### What you need to do
The expected answer is the set of lines in the data below between the line holding "Where should I click to: Open" and the line holding "This screenshot has width=679, height=366.", inclusive, written out exactly.

### Supplied data
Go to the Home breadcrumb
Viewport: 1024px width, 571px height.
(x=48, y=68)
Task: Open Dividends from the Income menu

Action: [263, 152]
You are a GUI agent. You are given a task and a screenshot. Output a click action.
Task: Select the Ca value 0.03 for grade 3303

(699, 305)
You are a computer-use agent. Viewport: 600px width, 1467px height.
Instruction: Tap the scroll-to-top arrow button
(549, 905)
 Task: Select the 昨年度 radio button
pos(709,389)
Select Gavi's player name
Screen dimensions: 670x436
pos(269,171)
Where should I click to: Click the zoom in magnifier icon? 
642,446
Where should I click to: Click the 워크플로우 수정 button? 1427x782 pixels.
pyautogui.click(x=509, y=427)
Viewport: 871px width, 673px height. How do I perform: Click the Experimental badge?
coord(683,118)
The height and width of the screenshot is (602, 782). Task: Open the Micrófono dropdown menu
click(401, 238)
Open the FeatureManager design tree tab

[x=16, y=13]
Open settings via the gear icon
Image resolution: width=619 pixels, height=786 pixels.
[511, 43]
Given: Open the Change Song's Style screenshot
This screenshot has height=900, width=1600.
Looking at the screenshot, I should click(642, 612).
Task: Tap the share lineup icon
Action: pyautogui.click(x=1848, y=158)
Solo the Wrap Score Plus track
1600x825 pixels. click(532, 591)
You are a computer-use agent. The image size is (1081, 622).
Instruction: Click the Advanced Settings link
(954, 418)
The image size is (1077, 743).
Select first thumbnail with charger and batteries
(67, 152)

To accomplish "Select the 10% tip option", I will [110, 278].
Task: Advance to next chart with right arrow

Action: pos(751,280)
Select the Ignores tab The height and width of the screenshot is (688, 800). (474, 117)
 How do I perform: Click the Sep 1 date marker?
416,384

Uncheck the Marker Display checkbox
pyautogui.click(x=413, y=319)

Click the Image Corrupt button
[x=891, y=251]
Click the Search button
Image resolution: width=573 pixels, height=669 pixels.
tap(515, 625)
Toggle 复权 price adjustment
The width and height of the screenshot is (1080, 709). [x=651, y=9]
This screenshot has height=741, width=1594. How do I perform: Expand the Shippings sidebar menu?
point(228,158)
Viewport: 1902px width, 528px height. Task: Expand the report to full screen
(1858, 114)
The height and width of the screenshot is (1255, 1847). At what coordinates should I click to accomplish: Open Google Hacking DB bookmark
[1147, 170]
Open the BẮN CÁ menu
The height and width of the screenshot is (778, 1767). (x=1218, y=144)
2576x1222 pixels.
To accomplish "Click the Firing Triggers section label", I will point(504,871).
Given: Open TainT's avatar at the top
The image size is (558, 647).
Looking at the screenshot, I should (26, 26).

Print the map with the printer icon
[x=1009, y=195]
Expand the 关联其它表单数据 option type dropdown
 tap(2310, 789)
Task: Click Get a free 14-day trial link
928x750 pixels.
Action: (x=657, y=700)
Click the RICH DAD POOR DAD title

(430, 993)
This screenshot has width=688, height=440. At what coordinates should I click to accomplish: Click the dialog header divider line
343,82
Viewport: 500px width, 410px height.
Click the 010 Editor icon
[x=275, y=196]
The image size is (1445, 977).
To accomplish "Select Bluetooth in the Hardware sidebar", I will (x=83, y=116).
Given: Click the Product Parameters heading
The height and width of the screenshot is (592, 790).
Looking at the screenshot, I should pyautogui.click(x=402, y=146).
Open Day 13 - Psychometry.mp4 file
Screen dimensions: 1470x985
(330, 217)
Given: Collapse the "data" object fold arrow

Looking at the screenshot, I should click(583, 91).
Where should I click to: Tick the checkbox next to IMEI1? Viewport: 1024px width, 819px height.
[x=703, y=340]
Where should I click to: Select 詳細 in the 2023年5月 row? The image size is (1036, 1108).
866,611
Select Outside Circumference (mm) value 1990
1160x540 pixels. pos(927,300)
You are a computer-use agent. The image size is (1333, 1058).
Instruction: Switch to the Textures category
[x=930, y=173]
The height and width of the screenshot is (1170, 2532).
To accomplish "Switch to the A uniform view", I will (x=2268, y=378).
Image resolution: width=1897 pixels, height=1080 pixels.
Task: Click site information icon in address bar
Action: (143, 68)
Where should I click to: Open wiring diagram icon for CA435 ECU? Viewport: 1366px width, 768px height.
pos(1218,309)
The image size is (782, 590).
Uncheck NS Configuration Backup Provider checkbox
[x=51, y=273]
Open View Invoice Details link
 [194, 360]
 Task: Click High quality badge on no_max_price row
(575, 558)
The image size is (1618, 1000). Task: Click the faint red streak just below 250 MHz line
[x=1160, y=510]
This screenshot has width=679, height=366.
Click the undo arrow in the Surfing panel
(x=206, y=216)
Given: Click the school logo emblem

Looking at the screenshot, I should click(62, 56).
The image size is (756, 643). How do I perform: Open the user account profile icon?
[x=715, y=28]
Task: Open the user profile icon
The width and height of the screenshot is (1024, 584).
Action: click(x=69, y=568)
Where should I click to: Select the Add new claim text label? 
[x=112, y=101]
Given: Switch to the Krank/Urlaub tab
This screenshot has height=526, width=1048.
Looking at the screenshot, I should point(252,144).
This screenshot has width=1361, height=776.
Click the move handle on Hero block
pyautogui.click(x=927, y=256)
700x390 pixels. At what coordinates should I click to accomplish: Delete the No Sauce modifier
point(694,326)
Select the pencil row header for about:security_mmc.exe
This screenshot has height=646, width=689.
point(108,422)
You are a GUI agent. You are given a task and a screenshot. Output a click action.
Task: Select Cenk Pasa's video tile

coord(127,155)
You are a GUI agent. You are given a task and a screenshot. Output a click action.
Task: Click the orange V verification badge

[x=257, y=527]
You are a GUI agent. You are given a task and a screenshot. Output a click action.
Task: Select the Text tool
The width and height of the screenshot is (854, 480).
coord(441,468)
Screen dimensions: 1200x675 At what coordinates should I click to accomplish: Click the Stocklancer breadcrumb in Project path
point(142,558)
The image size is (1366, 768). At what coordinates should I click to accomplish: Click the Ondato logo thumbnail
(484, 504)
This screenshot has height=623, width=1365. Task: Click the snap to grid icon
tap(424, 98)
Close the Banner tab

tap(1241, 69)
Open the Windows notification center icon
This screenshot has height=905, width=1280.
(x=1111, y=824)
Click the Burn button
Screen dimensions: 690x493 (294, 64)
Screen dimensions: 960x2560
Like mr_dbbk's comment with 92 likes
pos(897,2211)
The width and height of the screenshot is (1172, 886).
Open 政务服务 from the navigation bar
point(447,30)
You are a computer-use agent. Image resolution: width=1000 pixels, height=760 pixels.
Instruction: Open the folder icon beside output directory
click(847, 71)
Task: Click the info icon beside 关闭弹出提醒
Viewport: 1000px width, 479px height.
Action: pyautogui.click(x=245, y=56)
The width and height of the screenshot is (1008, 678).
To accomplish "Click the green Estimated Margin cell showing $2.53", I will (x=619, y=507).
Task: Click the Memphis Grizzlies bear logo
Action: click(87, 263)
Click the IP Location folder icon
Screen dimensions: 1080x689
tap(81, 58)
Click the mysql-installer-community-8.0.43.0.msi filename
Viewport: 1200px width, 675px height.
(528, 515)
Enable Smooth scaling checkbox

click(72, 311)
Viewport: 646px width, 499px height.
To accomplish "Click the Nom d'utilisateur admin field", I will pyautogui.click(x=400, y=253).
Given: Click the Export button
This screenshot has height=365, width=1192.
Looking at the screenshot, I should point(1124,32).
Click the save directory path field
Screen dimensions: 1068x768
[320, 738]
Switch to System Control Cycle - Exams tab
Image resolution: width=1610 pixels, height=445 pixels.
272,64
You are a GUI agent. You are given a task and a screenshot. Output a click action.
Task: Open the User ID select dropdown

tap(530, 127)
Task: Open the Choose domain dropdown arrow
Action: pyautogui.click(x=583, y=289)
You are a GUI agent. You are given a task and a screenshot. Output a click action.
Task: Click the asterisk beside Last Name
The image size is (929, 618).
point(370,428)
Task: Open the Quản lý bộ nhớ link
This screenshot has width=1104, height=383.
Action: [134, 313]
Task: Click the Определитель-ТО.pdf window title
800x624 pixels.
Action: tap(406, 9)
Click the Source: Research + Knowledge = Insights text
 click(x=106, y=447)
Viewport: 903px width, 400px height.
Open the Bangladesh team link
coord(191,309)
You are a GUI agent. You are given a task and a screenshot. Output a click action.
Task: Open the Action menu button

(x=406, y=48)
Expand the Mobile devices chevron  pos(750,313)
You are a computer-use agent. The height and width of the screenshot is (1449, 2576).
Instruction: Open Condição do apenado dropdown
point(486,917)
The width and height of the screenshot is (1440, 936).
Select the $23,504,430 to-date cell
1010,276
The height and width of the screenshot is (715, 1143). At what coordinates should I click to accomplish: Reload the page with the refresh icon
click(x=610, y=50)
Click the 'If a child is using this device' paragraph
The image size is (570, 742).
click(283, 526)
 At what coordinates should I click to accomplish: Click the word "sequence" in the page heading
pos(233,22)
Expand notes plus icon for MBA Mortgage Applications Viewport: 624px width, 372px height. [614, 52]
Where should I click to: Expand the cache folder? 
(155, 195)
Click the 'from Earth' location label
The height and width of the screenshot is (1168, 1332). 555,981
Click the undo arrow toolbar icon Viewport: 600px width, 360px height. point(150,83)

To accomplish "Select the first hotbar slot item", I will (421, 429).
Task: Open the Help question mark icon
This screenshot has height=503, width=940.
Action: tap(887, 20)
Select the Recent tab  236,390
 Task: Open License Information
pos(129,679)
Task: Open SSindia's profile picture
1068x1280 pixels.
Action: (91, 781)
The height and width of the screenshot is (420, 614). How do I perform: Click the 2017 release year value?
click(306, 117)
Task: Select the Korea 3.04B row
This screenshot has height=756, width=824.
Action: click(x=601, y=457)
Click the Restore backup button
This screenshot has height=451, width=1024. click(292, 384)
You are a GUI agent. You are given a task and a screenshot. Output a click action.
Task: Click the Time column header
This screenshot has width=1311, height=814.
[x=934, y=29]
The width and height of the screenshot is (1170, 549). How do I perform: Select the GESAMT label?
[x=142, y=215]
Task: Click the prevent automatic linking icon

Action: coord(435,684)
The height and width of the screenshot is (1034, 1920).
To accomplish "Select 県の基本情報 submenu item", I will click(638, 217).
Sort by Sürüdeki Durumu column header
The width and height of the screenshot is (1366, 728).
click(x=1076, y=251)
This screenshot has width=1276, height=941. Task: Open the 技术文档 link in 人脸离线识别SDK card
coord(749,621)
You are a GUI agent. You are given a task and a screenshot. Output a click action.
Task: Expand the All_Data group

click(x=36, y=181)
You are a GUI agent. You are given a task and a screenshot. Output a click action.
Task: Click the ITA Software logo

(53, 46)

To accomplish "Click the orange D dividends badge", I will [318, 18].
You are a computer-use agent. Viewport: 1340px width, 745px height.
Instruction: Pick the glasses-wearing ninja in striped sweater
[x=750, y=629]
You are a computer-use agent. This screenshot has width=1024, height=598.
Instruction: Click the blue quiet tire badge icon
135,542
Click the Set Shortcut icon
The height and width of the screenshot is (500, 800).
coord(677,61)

### Exercise solution
Where should I click to: Open wiring diagram icon for CA435 ECU? Viewport: 1366px width, 768px height.
pos(1218,309)
The image size is (782, 590).
Uncheck NS Configuration Backup Provider checkbox
[x=51, y=273]
Open View Invoice Details link
 [194, 360]
 Task: Click High quality badge on no_max_price row
(575, 558)
The image size is (1618, 1000). Task: Click the faint red streak just below 250 MHz line
[x=1160, y=510]
This screenshot has width=679, height=366.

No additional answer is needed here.